URSODIOL - ursodiol capsule

Physicians Total Care, Inc.

----------

Ursodiol Capsules USP

Revised: March 2009

Rx only

174784

Prescribing Information

SPECIAL NOTE

Gallbladder stone dissolution with ursodiol treatment requires months of therapy. Complete

dissolution does not occur in all patients and recurrence of stones within 5 years has been

observed in up to 50% of patients who do dissolve their stones on bile acid therapy. Patients

should be carefully selected for therapy with ursodiol, and alternative therapies should be

cons idered.

DESCRIPTION

Ursodiol is a bile acid available as 300 mg capsules suitable for oral administration.

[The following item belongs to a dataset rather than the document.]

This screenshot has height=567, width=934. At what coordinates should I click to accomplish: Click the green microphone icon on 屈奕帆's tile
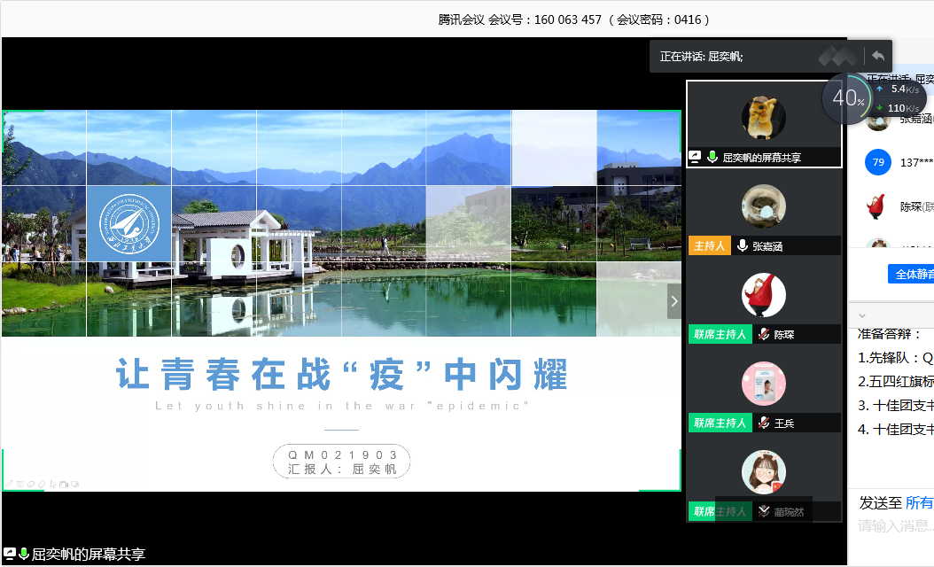point(712,157)
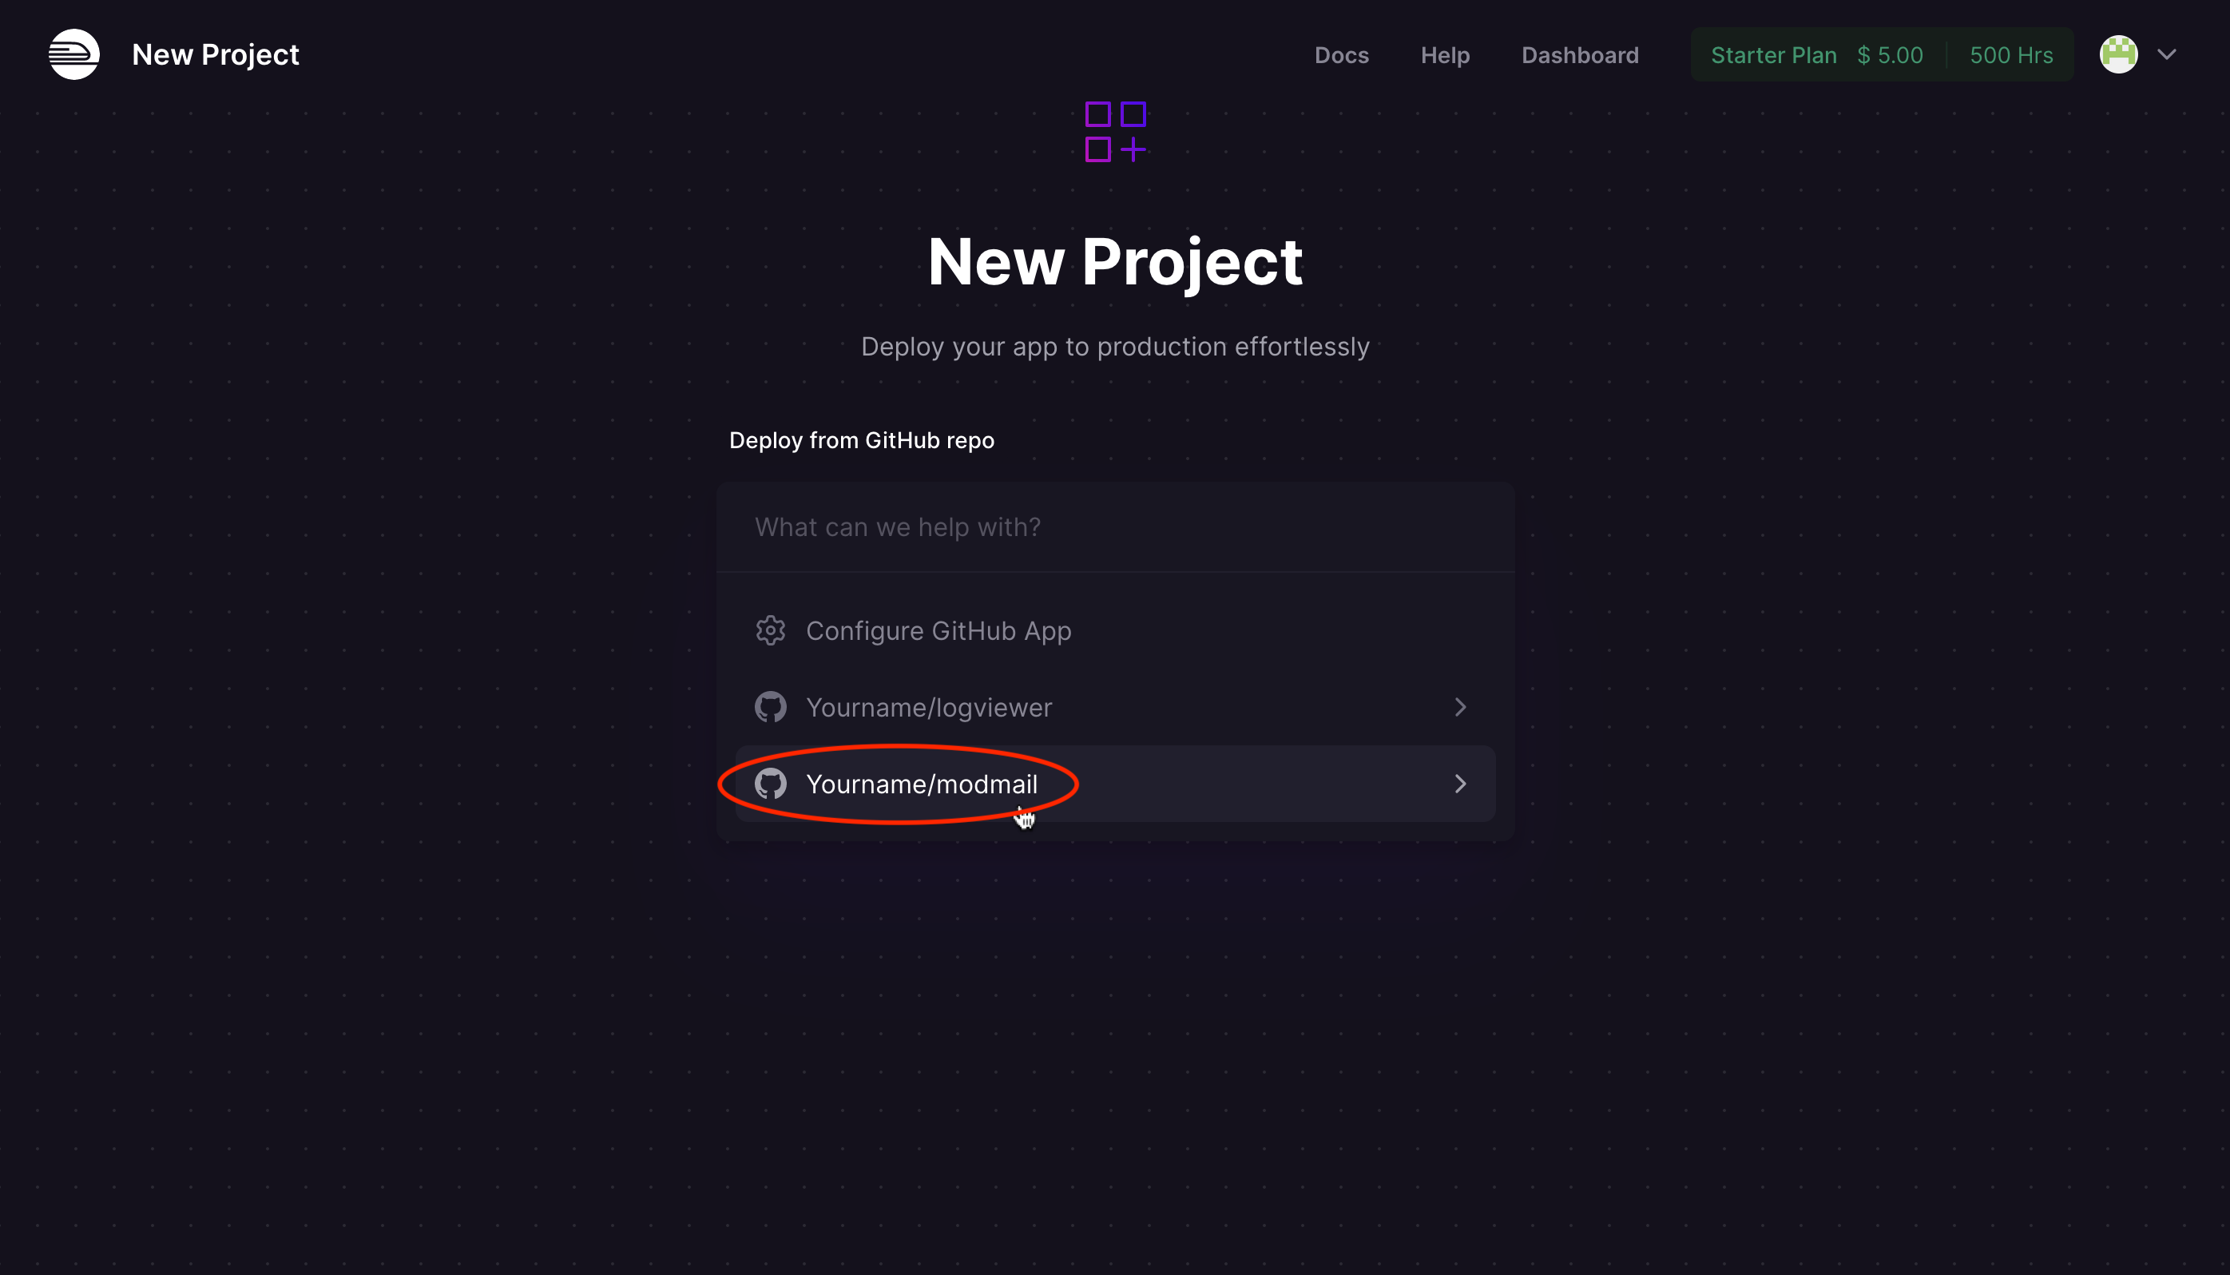Click the purple squares-and-plus icon above New Project
2230x1275 pixels.
coord(1115,131)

Ursodiol USP (ursodeoxycholic acid) is a naturally occurring bile acid found in small quantities in

normal human bile and in the biles of certain other mammals. It is a bitter-tasting, white powder freely

soluble in ethanol, methanol, and glacial acetic acid; sparingly soluble in chloroform; slightly soluble in

ether; and insoluble in water. The chemical name for ursodiol is 3α,7β-Dihydroxy-5β-cholan-24-oic

acid (C

H O ). Ursodiol, USP has a molecular weight of 392.57. Its structure is shown below:

Inactive Ingredients: Colloidal silicon dioxide, magnesium stearate, and starch (corn). Gelatin capsules

contain gelatin and titanium dioxide. The capsules are printed with edible ink containing black iron

oxide.

CLINICAL PHARMACOLOGY

About 90% of a therapeutic dose of ursodiol is absorbed in the small bowel after oral administration.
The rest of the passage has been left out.